*Task details*. Reproduce the part of the endometrial cancer abstract starting with "Background There is" and going on through "secondary end points.".

*Excerpted passage*.
+-------+

Background There is increasing recognition that quality of life (QoL) and patient-reported outcomes (PROs) are of fundamental importance and particularly relevant given the relatively high likelihood of long-term survival in most women with endometrial cancer (EC). However, there has been relatively little research focused on this topic. Our objective was to analyze our current knowledge and identify research questions to be included in the design of next clinical trials.

Methods Analyze and critically assess reported clinical trials in EC that have included QoL and PROs as primary or secondary end points.

+-------+

*Material shown*.
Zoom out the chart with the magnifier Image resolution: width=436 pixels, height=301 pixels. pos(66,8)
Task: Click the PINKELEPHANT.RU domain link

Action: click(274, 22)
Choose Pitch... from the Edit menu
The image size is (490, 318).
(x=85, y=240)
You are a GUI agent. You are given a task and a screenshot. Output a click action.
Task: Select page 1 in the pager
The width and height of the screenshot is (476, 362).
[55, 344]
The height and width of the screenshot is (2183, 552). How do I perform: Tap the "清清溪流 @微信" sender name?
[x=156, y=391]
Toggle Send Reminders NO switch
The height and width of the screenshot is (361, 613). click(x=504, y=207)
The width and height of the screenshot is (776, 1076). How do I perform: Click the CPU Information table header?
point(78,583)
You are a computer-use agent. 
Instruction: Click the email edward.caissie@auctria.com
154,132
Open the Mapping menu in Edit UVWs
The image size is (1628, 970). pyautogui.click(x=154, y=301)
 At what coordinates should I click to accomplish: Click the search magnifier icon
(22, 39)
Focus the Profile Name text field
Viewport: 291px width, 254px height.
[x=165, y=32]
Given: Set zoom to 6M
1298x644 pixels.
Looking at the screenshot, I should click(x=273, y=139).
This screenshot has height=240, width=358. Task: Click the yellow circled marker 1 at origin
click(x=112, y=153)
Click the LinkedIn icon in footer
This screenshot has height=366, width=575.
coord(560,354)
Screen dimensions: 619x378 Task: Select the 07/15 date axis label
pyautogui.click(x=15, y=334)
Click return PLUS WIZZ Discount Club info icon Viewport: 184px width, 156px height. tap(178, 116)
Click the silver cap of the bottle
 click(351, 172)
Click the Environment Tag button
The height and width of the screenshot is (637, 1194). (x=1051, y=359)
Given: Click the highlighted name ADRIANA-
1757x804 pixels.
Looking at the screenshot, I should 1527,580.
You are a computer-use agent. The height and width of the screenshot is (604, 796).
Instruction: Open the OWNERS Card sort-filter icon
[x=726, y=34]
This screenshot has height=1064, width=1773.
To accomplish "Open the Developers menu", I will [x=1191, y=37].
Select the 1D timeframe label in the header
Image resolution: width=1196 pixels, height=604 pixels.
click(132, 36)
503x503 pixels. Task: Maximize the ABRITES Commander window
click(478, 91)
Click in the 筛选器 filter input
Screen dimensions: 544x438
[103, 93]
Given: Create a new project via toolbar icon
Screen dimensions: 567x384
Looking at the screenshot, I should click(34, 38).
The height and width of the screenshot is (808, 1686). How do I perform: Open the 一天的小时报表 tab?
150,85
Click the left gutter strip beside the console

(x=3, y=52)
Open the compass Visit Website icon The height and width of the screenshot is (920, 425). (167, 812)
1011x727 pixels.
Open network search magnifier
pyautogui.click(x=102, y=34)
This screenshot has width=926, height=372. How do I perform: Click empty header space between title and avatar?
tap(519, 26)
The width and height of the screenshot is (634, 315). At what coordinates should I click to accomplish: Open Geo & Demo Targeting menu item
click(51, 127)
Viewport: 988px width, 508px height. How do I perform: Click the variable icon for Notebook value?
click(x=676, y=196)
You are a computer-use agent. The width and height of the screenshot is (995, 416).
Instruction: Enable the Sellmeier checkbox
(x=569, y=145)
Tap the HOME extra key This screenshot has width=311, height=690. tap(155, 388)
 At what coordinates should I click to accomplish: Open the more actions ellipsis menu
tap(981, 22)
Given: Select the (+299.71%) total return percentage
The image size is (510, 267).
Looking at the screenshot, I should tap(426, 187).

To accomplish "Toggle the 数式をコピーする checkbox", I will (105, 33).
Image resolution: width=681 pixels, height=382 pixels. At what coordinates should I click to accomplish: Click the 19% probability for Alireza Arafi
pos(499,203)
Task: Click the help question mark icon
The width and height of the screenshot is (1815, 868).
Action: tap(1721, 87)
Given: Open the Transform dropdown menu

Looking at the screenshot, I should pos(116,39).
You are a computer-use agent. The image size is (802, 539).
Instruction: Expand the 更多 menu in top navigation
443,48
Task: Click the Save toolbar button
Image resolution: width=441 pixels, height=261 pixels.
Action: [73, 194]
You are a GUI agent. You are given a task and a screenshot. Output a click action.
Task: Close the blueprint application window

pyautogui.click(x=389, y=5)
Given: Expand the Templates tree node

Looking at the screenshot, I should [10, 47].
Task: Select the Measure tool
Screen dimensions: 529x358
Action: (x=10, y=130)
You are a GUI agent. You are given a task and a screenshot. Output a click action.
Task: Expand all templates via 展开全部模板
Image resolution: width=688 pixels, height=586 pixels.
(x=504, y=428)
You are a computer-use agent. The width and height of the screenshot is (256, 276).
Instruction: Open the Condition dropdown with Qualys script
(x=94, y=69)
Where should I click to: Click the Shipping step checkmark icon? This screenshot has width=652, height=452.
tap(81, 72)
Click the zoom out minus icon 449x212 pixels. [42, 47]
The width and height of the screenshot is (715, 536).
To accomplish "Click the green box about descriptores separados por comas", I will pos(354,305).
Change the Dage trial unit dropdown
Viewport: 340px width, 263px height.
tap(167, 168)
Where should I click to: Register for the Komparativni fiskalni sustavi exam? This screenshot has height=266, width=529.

+-------+

*Exercise response*.
Background There is increasing recognition that quality of life (QoL) and patient-reported outcomes (PROs) are of fundamental importance and particularly relevant given the relatively high likelihood of long-term survival in most women with endometrial cancer (EC). However, there has been relatively little research focused on this topic. Our objective was to analyze our current knowledge and identify research questions to be included in the design of next clinical trials.

Methods Analyze and critically assess reported clinical trials in EC that have included QoL and PROs as primary or secondary end points.